**Problem to solve**
Reproduce every one of the records below verbatim, keeping each line in its original order.

--- Begin Entries ---

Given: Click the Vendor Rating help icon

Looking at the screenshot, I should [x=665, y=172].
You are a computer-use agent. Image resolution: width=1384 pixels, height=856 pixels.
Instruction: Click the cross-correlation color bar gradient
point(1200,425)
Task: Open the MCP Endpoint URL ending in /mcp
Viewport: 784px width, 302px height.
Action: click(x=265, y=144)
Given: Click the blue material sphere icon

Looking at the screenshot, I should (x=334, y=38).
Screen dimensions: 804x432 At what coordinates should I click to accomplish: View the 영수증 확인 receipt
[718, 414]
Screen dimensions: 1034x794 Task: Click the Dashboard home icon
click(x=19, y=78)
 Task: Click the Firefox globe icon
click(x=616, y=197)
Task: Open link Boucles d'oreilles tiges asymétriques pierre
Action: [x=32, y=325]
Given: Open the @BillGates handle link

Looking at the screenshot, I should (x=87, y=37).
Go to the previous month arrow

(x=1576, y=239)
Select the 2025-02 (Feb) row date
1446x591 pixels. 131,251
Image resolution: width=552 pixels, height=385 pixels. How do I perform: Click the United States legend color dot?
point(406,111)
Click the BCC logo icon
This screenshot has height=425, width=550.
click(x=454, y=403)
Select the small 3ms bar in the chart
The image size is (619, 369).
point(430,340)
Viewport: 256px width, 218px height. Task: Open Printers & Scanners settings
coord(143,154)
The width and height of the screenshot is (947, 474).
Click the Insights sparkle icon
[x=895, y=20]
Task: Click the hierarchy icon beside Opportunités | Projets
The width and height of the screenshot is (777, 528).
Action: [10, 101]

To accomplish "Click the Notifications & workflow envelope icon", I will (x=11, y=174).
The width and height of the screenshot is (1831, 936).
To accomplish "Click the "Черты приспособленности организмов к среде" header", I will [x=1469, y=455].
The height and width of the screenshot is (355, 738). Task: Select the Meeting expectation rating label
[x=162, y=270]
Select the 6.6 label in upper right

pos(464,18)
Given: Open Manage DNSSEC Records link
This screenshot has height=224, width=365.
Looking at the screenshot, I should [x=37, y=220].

--- End Entries ---

**The result**
Given: Click the Vendor Rating help icon

Looking at the screenshot, I should [x=665, y=172].
You are a computer-use agent. Image resolution: width=1384 pixels, height=856 pixels.
Instruction: Click the cross-correlation color bar gradient
point(1200,425)
Task: Open the MCP Endpoint URL ending in /mcp
Viewport: 784px width, 302px height.
Action: click(x=265, y=144)
Given: Click the blue material sphere icon

Looking at the screenshot, I should (x=334, y=38).
Screen dimensions: 804x432 At what coordinates should I click to accomplish: View the 영수증 확인 receipt
[718, 414]
Screen dimensions: 1034x794 Task: Click the Dashboard home icon
click(x=19, y=78)
 Task: Click the Firefox globe icon
click(x=616, y=197)
Task: Open link Boucles d'oreilles tiges asymétriques pierre
Action: [x=32, y=325]
Given: Open the @BillGates handle link

Looking at the screenshot, I should (x=87, y=37).
Go to the previous month arrow

(x=1576, y=239)
Select the 2025-02 (Feb) row date
1446x591 pixels. 131,251
Image resolution: width=552 pixels, height=385 pixels. How do I perform: Click the United States legend color dot?
point(406,111)
Click the BCC logo icon
This screenshot has height=425, width=550.
click(x=454, y=403)
Select the small 3ms bar in the chart
The image size is (619, 369).
point(430,340)
Viewport: 256px width, 218px height. Task: Open Printers & Scanners settings
coord(143,154)
The width and height of the screenshot is (947, 474).
Click the Insights sparkle icon
[x=895, y=20]
Task: Click the hierarchy icon beside Opportunités | Projets
The width and height of the screenshot is (777, 528).
Action: [10, 101]

To accomplish "Click the Notifications & workflow envelope icon", I will (x=11, y=174).
The width and height of the screenshot is (1831, 936).
To accomplish "Click the "Черты приспособленности организмов к среде" header", I will [x=1469, y=455].
The height and width of the screenshot is (355, 738). Task: Select the Meeting expectation rating label
[x=162, y=270]
Select the 6.6 label in upper right

pos(464,18)
Given: Open Manage DNSSEC Records link
This screenshot has height=224, width=365.
Looking at the screenshot, I should [x=37, y=220].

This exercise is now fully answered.